• [SOURCE DOCUMENT]:
Tags: El-Erian | private | equity | start-ups

El-Erian: Shift Money to Cash, Private Equity, Start-Ups

By    |   Monday, 27 July 2015 06:00 AM EDT

Central banks around the world have poured buckets of cash into the financial system over the past seven years, boosting financial markets in a major way.

But that's no longer enough to keep pushing the markets higher, says Mohamed El-Erian, chief economic adviser for Allianz.

"We are coming from a period in which liquidity has been the major driver of asset prices," he told CNBC. "What the market is telling you today is, 'You know what? That is no longer sufficient to maintain prices at a high level.' You need something more, and that something more is fundamentals."

So what should investors do? Take out money from public markets, and put some of it in cash to provide dry powder that can be deployed when markets drop, El-Erian says.

As for the rest, "don't give up on some really exciting opportunities that are happening in the start-up world, in the private equity world," he said. "There's a lot going on, especially in technology."

Of course many of us aren't wealthy enough to invest in private equity funds or in venture capital funds that back start-up tech companies. You can invest in the stock of some private equity managers like Blackstone, the world's largest. In addition, there are mutual funds that try to replicate private equity investments and ones that invest in venture-backed tech start-ups.

• [SOURCE MATERIAL]:
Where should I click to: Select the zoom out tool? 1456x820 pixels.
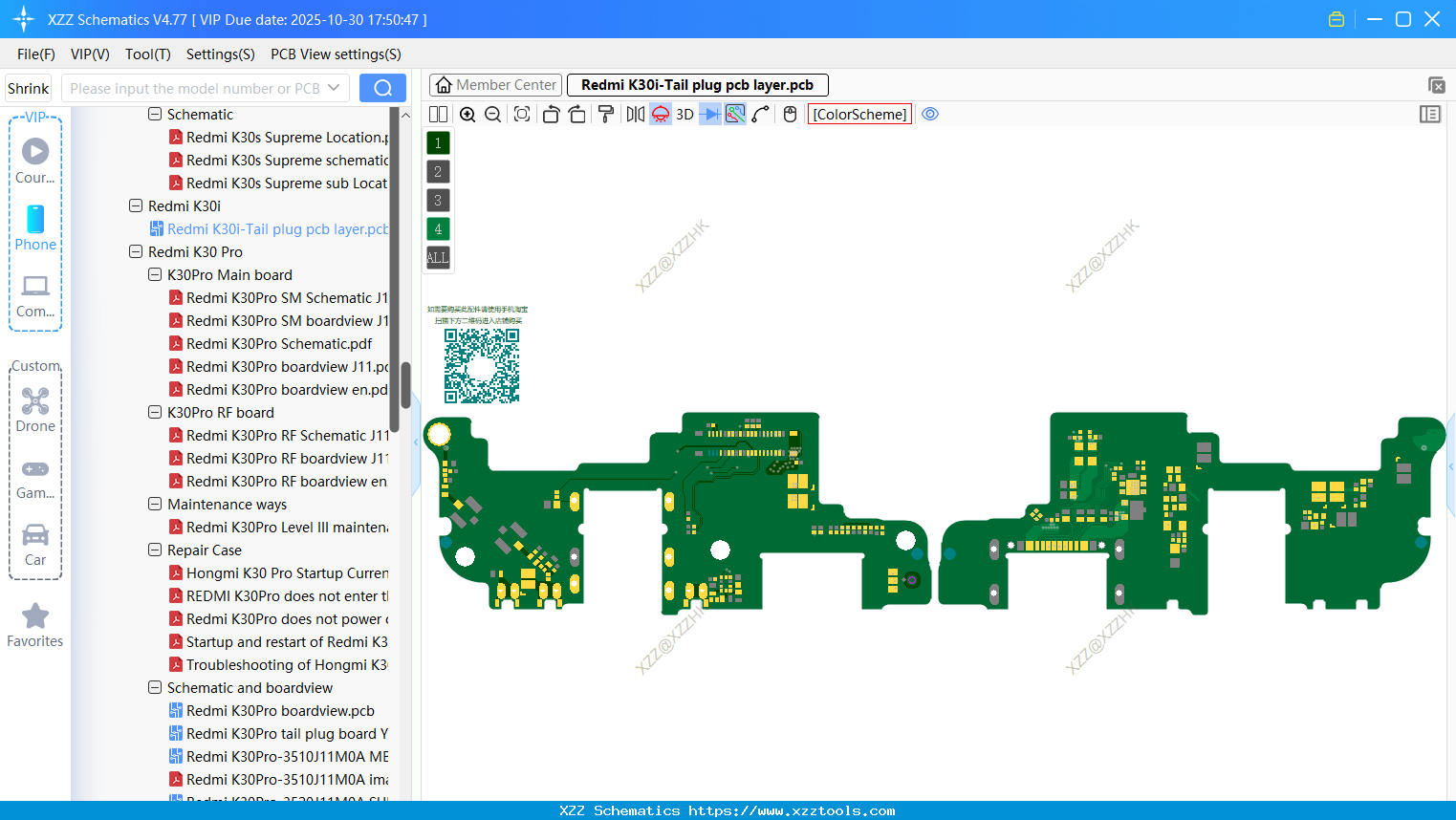491,114
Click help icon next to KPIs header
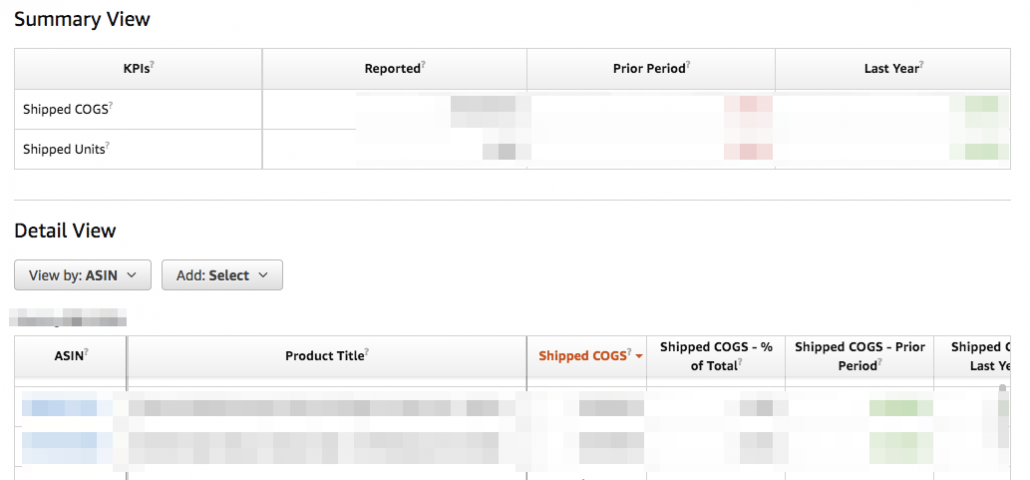The image size is (1030, 480). click(152, 65)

• [WRITTEN TASKS]:
1. Retype the stretch of the El-Erian investment article from "El-Erian: Shift Money" through "drop, El-Erian says.".
2. Condense the paragraph of the El-Erian investment article that begins "Of course many of us aren't wealthy enough" into a short bulleted list that keeps its main facts.

• [EXPECTED RESPONSES]:
1.
El-Erian: Shift Money to Cash, Private Equity, Start-Ups

By    |   Monday, 27 July 2015 06:00 AM EDT

Central banks around the world have poured buckets of cash into the financial system over the past seven years, boosting financial markets in a major way.

But that's no longer enough to keep pushing the markets higher, says Mohamed El-Erian, chief economic adviser for Allianz.

"We are coming from a period in which liquidity has been the major driver of asset prices," he told CNBC. "What the market is telling you today is, 'You know what? That is no longer sufficient to maintain prices at a high level.' You need something more, and that something more is fundamentals."

So what should investors do? Take out money from public markets, and put some of it in cash to provide dry powder that can be deployed when markets drop, El-Erian says.

2.
- Many people lack the wealth to invest in private equity funds or in venture capital funds that back tech start-ups.
- One option is to buy stock in private equity managers such as Blackstone, the world's largest.
- Some mutual funds try to replicate private equity investments.
- Other mutual funds invest in venture-backed tech start-ups.